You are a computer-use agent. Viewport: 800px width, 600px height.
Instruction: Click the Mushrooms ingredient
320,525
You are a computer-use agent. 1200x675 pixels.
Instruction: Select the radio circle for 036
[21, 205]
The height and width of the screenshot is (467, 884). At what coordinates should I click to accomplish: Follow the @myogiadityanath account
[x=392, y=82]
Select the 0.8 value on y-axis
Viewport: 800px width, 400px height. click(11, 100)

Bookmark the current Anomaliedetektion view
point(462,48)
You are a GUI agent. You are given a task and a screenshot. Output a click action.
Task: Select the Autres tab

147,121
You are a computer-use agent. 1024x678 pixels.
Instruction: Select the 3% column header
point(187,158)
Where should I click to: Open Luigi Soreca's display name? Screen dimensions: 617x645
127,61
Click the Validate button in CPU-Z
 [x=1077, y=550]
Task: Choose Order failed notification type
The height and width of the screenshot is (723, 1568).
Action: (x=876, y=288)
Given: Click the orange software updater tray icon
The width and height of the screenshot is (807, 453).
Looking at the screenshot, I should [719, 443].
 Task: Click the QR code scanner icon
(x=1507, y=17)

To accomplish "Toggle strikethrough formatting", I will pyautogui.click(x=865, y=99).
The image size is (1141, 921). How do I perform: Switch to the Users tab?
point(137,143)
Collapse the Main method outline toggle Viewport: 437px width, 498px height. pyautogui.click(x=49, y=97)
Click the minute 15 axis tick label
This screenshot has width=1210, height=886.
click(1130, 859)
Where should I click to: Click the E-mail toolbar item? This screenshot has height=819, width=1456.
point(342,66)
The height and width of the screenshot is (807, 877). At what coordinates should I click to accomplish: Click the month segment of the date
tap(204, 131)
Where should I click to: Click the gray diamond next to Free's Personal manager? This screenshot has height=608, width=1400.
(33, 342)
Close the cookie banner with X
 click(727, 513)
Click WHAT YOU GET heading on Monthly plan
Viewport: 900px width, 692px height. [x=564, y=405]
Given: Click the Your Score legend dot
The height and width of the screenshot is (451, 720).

○ ○ ○

* What you need to do: Would you please output every record again, exactly?

* Exercise result:
You are a computer-use agent. Viewport: 800px width, 600px height.
Instruction: Click the Mushrooms ingredient
320,525
You are a computer-use agent. 1200x675 pixels.
Instruction: Select the radio circle for 036
[21, 205]
The height and width of the screenshot is (467, 884). At what coordinates should I click to accomplish: Follow the @myogiadityanath account
[x=392, y=82]
Select the 0.8 value on y-axis
Viewport: 800px width, 400px height. click(11, 100)

Bookmark the current Anomaliedetektion view
point(462,48)
You are a GUI agent. You are given a task and a screenshot. Output a click action.
Task: Select the Autres tab

147,121
You are a computer-use agent. 1024x678 pixels.
Instruction: Select the 3% column header
point(187,158)
Where should I click to: Open Luigi Soreca's display name? Screen dimensions: 617x645
127,61
Click the Validate button in CPU-Z
 [x=1077, y=550]
Task: Choose Order failed notification type
The height and width of the screenshot is (723, 1568).
Action: (x=876, y=288)
Given: Click the orange software updater tray icon
The width and height of the screenshot is (807, 453).
Looking at the screenshot, I should [719, 443].
 Task: Click the QR code scanner icon
(x=1507, y=17)

To accomplish "Toggle strikethrough formatting", I will pyautogui.click(x=865, y=99).
The image size is (1141, 921). How do I perform: Switch to the Users tab?
point(137,143)
Collapse the Main method outline toggle Viewport: 437px width, 498px height. pyautogui.click(x=49, y=97)
Click the minute 15 axis tick label
This screenshot has width=1210, height=886.
click(1130, 859)
Where should I click to: Click the E-mail toolbar item? This screenshot has height=819, width=1456.
point(342,66)
The height and width of the screenshot is (807, 877). At what coordinates should I click to accomplish: Click the month segment of the date
tap(204, 131)
Where should I click to: Click the gray diamond next to Free's Personal manager? This screenshot has height=608, width=1400.
(33, 342)
Close the cookie banner with X
 click(727, 513)
Click WHAT YOU GET heading on Monthly plan
Viewport: 900px width, 692px height. [x=564, y=405]
Given: Click the Your Score legend dot
The height and width of the screenshot is (451, 720).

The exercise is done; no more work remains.